These bas reliefs by Salvador Dali (1904 – 1989) were procured from a gallery for a client, restored, and then placed in new frames. Don Quixote is represented in the first bas relief, a common topic for Spanish art and culture. The other is of Lincoln, and is based off a painting Dali had done earlier called Gala Contemplating the Mediterranean Sea Which at Twenty Meters Becomes the Portrait of Abraham Lincoln. A couple versions of this painting were executed, but its inspiration came from a Scientific American article Dali read about visual perception which investigated the minimum number of pixels needed to describe a unique human face. Dali was challenged by that question and set about making the portrait of Lincoln with 121 pixels. In his canvas he pushed this concept of perception and external sight.The double image painting also provided a meditation on the dual nature of things. A well-known lithograph was made, entitled Lincoln in Dalivision. It is one of the the most counterfeited Dali lithographs.

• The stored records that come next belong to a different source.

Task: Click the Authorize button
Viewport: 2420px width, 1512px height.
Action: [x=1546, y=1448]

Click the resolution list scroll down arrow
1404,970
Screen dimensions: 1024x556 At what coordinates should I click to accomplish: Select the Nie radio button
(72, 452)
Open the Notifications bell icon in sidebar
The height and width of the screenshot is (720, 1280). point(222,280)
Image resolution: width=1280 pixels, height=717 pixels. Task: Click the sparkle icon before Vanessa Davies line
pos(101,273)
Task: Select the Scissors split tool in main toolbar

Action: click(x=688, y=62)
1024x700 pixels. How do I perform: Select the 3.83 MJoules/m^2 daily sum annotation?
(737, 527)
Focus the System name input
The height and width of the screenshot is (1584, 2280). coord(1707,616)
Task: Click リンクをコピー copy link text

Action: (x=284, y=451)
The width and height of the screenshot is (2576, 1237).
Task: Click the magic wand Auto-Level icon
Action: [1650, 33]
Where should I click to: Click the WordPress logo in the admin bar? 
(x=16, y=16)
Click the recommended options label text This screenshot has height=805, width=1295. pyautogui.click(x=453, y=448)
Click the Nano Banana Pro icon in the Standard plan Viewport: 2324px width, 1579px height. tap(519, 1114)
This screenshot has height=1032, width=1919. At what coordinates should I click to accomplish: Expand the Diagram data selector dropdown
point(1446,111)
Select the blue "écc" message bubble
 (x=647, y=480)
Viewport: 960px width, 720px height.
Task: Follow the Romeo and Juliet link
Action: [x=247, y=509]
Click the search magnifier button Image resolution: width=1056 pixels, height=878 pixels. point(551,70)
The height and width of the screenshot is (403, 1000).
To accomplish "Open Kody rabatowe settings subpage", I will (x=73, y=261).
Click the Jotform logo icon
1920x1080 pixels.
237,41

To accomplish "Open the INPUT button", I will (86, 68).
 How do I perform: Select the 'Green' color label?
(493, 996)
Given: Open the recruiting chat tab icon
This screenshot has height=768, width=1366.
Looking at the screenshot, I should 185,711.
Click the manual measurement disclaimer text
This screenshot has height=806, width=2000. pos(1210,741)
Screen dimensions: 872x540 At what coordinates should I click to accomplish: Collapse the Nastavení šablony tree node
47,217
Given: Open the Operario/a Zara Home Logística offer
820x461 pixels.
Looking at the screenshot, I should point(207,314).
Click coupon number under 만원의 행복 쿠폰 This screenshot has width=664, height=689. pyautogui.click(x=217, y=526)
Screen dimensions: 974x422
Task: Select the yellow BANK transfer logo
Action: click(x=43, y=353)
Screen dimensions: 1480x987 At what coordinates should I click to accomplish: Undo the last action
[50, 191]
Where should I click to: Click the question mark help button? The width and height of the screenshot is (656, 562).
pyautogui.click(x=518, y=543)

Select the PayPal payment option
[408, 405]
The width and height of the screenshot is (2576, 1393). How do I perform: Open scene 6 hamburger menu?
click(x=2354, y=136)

Restoration included cleaning and polishing. The boxes they came in were also conserved: a solution was used to treat a small amount of mold, and the insides were micro vacuumed, and some loose velvet was lain back down with adhesive.
New, custom frames were prepared with white gold on the top and silver on the side. Corners were given sgraffito and raised gesso and carved. The Lincoln frame was also given corner blocks. These frames are one-of-a-kind, much like the artist.